MOVIE DETAILS • Name: Errementari • Year: 2017 • Country: Spain, France • Director: Paul Urkijo Alijo • Main cast: Kandido Uranga, Eneko Sagardoy, Uma Bracaglia • Runtime: 96 minutes • Production company: Kinoskopik s.l., Pokeepsie Films, Ikusgarri Films • TRAILER (Euskera with Spanish subtitles only) |
Errementari is an old traditional story from the 19th century originary from the Euskadi (Basque Country, Spain). It tells the tale of an old blacksmith (which translated to The Basque language is “Errementari”) that was so evil that even the Devil was afraid of him. In the times of the First Carlist War, a Spanish civil war that lasted from 1833 to 1839, the evil blacksmith killed without mercy a bunch of soldiers and stole a cargo of gold destinated to Tomás de Zumalacárregui, an important Basque Spanish Carlist general. Eight years after, the blacksmith lives isolated in his workshop where he lives, away from everybody and feared by the villagers for they believe he made a pact with the Devil. But then, a young orphan girl playing around the surroundings break into the blacksmith’s dwelling, and the villagers have to face all their fears, with the help of a strange visitor, in order to bring back the calm in their little town.
This dark classic story has been brought to the big screen by young filmmaker Paul Urkijo Alijo. After three short films, including the internationally awarded El bosque negro (2015), this is his feature film debut. He has taken the roles of director, editor, co-writer together with Asier Guerricaechevarría and executive producer. And what we can find in this his first film is a story that wilfully tries to be serious and dark, but sadly doesn’t reach the wanted excellence. The film drives from a very obscure and somehow realistic scenography and cinematography to the excesses of a newby work. And along the running time, it went from very exciting at the first minutes of the movie to fall into a bunch of cliches and not very well solved situations that, in my opinion, break the visual strength the movie was having in its first steps. The overall feeling is that we have seen this movie already a few times and that a very good idea was wasted.
In the terms of the acting, it is very fair to outstand the performance of young Uma Bracaglia in her first film appearance, taking the role of the orphan Usue. She brings a lot of passion and fresh blood to the rest of performances that are closer to the overacting theatre style than the realism a feature film of this kind needs.
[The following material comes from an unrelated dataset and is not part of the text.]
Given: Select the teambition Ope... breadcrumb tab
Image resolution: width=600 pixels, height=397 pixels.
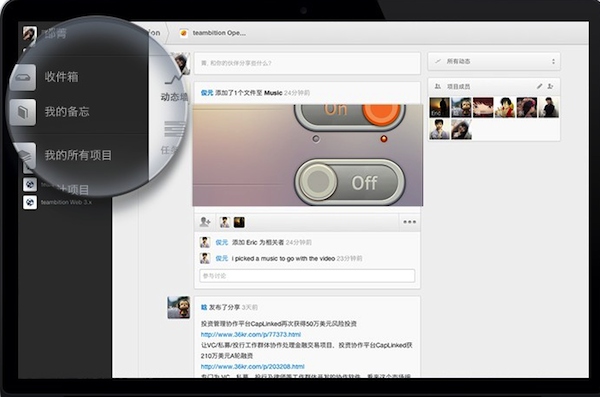Looking at the screenshot, I should 213,33.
Some actors like Kandido Uranga and Josean Bengoetxea already have an extense career in Spanish and Basque films, and I can’t help but feel that in Errementari they were not responding to the expectations.
An interesting fact and brave thing to foreground is the fact that the whole movie is spoken in the basque from Álava dialect, almost extinct nowadays, which brings a big dose of authenticity to the story. Because being honest, the global staging of Errementari is above average. Perhaps the hand of producer Álex de la Iglesia, one of the most important Spanish filmmakers from the last decades, is responsible for most of it.
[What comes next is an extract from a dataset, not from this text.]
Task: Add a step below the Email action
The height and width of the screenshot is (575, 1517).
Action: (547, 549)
The global feeling after watching Errementari in the main auditorium of the Sitges Film Festival is that the movie might be a decent debut film, but the director has plenty of things to polish. It doesn’t reach to entertain for the whole hour and half of running time, and towards the end of the movie, it is boring due to its lack of originality. And this is a deadly sin for a fantasy horror film, but a too common issue with most of the movies nowadays. Therefore, I think that Errementari is nothing but a peculiar average film.